To strengthen osteopathic palpation's role in preventive medicine, three domains warrant attention:

  • Clinical Integration: Family physicians should document their palpatory findings in a structured manner, noting areas of persistent asymmetry, temperature change, or compliance loss. These observations can supplement conventional diagnostic reasoning and justify further testing when appropriate.
  • Education and Research: Osteopathic medical schools should emphasize palpation as both a sensory and an analytical discipline. Objective measures such as motion-tracking sensors or ultrasound correlates can enhance inter-examiner reliability and academic acceptance. Research exploring palpatory findings correlated with imaging outcomes could be utilized to help validate its preventive capacity.
  • Public Health Context: Osteopathic palpation and structural exams may serve as an early warning system, especially in communities with limited access to screening. By teaching tactile literacy to community clinicians, health systems can extend early detection capability without necessitating additional cost infrastructure.

Conclusion: Prevention as Presence

Preventive medicine is most effective when grounded in presence and attention. This case demonstrates that osteopathic palpation (when practiced with precision, patience, and curiosity) can reveal disease before it announces itself.
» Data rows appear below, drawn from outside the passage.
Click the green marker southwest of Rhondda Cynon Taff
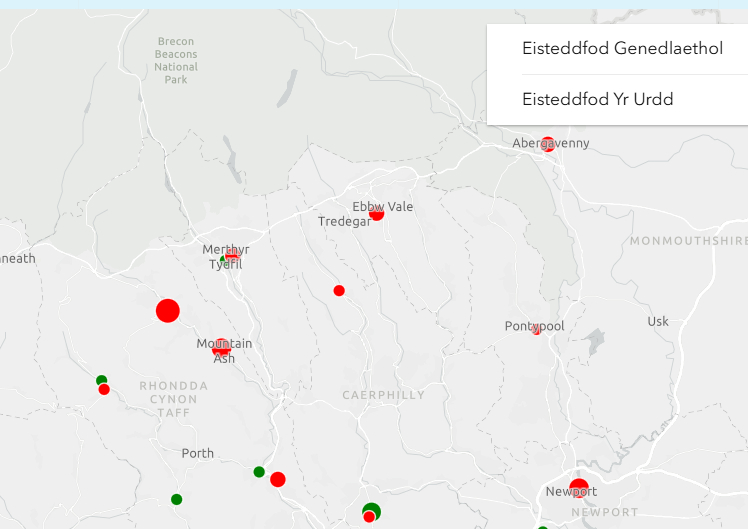coord(101,380)
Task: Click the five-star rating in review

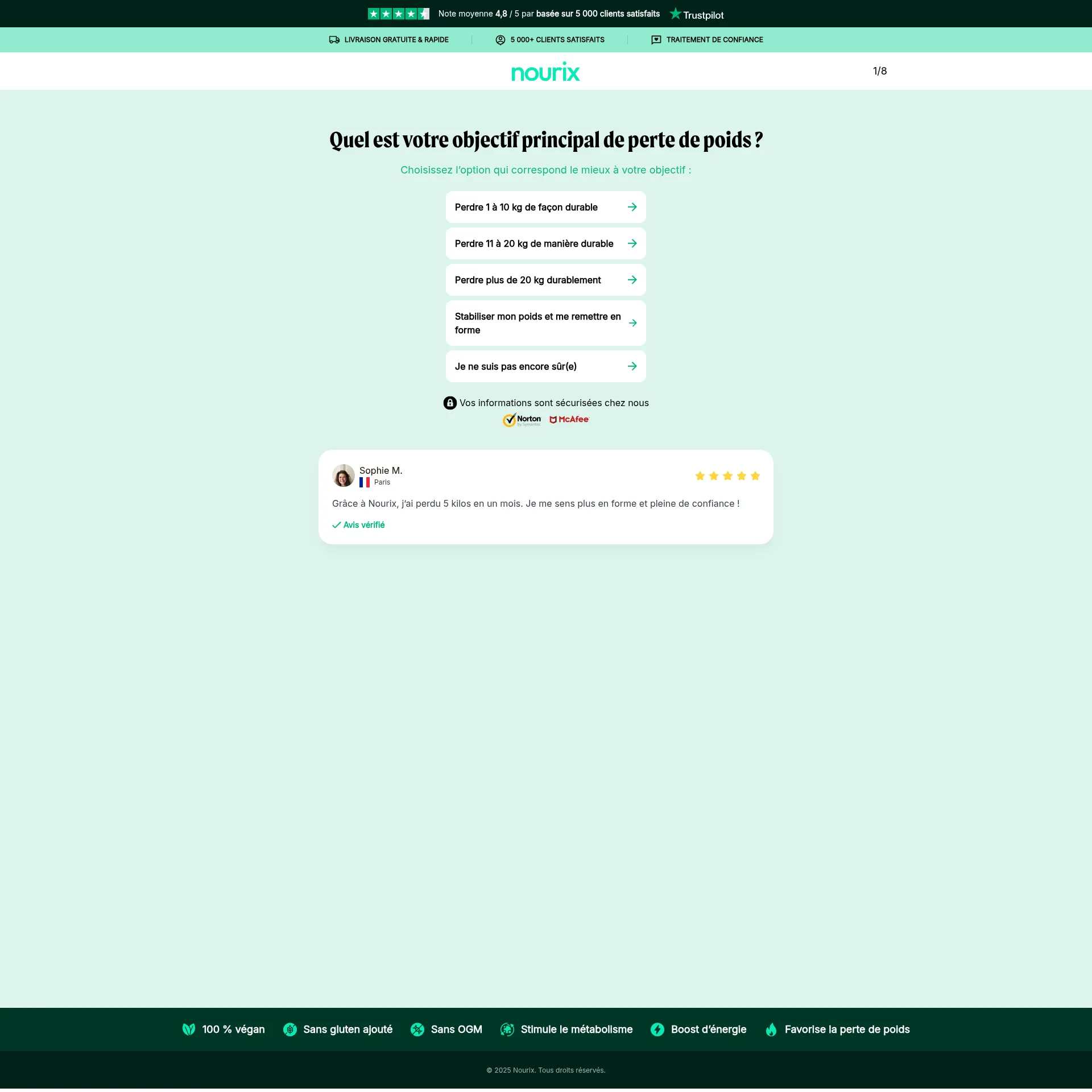Action: click(x=727, y=476)
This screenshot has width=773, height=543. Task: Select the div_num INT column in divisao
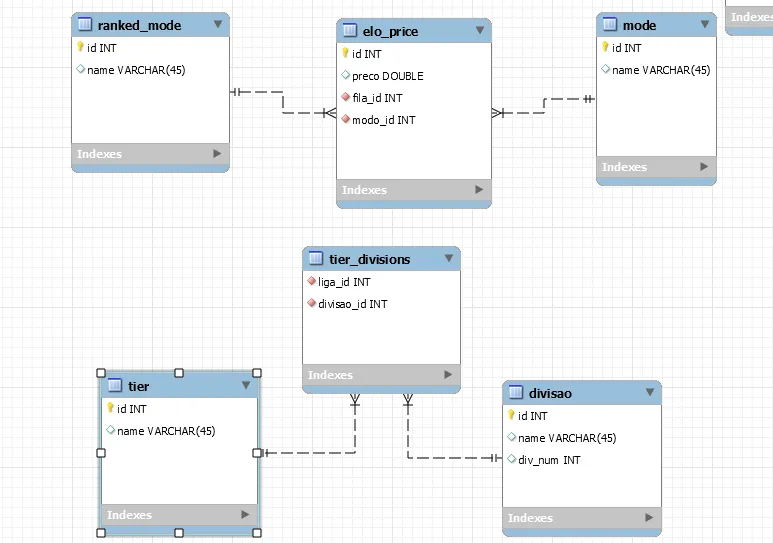click(x=549, y=460)
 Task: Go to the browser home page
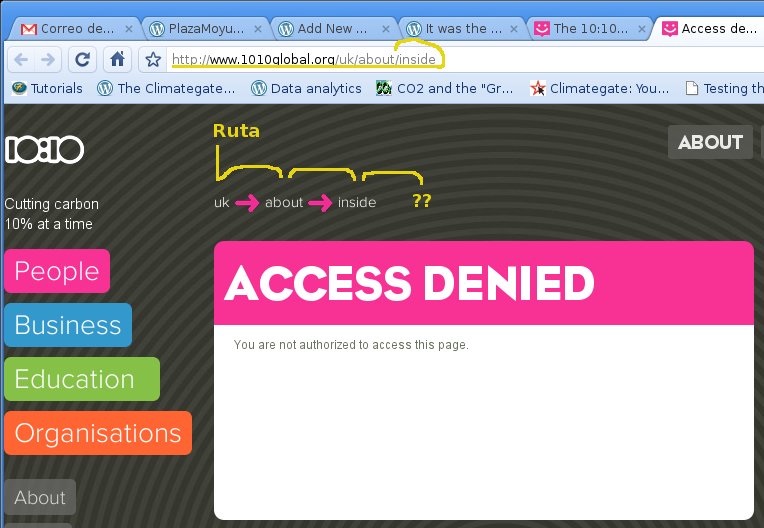click(117, 59)
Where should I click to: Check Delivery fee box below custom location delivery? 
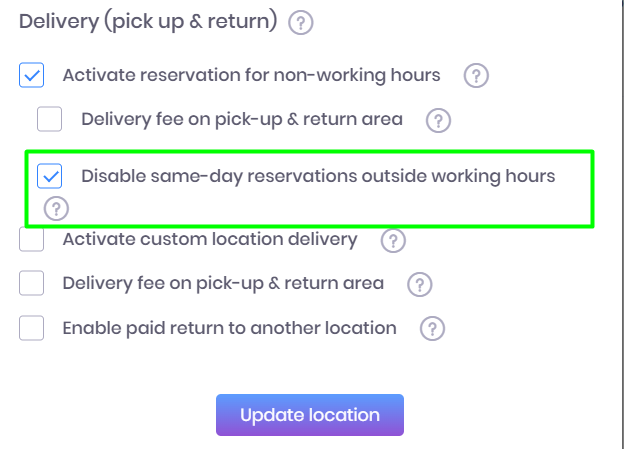[32, 284]
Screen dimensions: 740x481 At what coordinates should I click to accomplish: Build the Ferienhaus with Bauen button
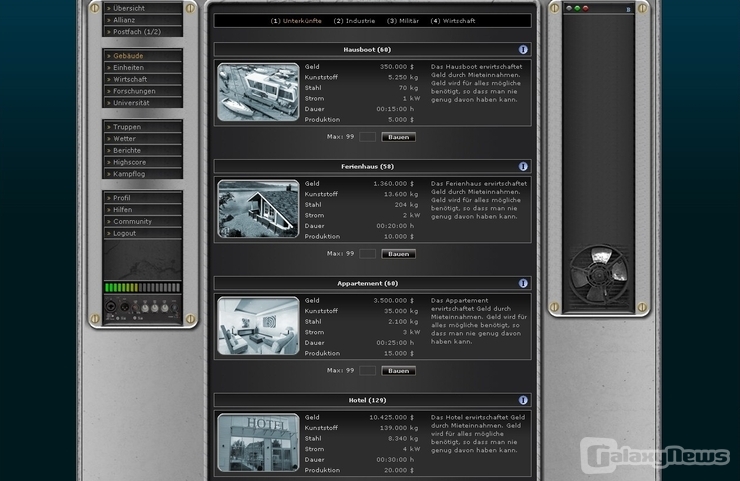398,254
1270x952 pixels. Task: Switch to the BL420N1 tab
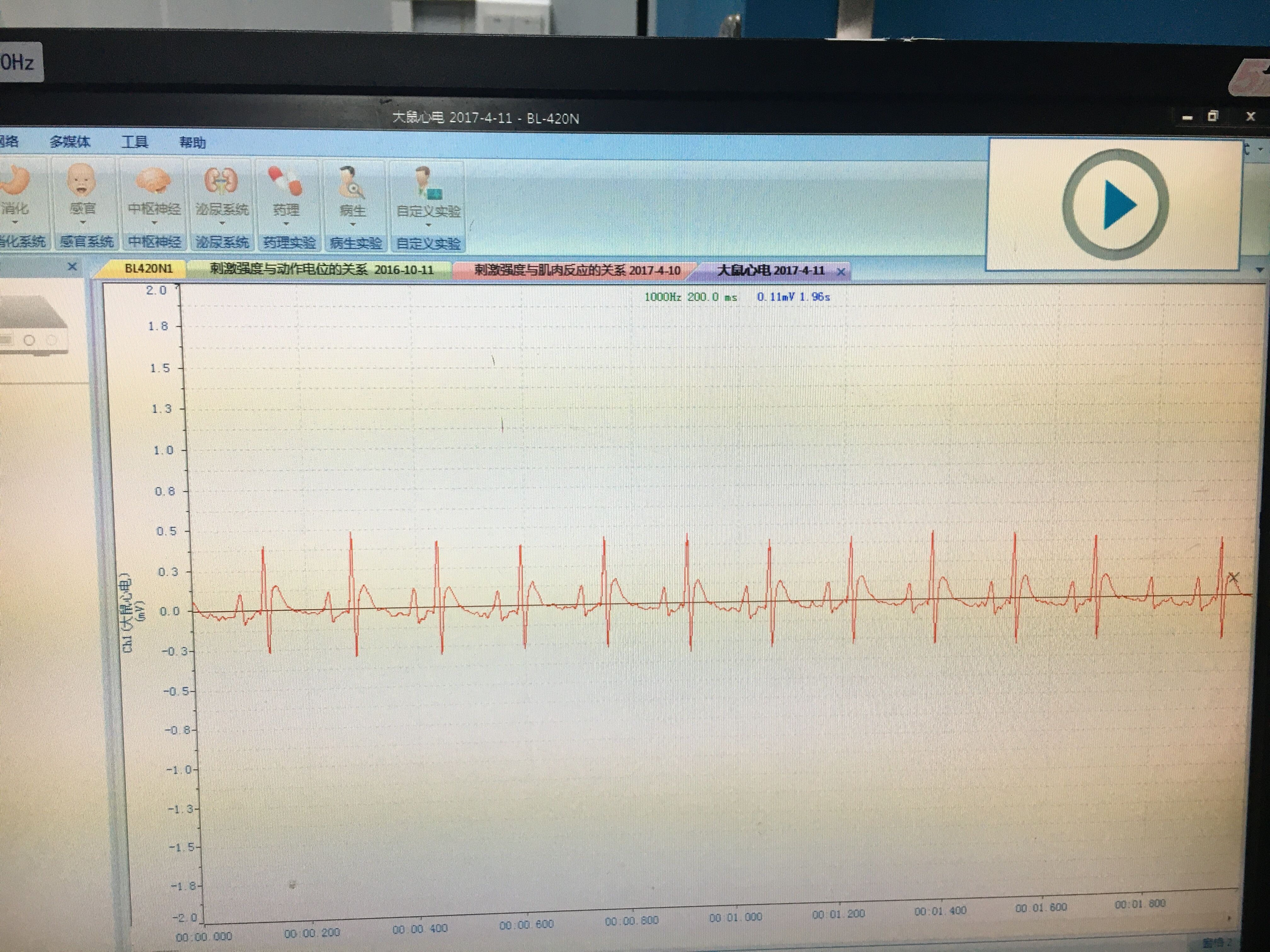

The early recognition of an occult malignancy through tactile assessment reaffirmed the osteopathic principle that structure and function are inseparable, and that the body continually communicates its internal state to those trained to perceive it.

Incorporating palpation as a standard component of preventive visits could enhance early detection, reduce health care costs, and reaffirm the osteopathic commitment to treating the whole person. Touch is ancient, accessible, scientifically grounded, and remains one of medicine's most powerful diagnostic tools. As family physicians navigate an increasingly technological landscape, this case invites a return to the foundational skills that distinguish osteopathic medicine: the ability to listen, not only with the mind, but with the hands.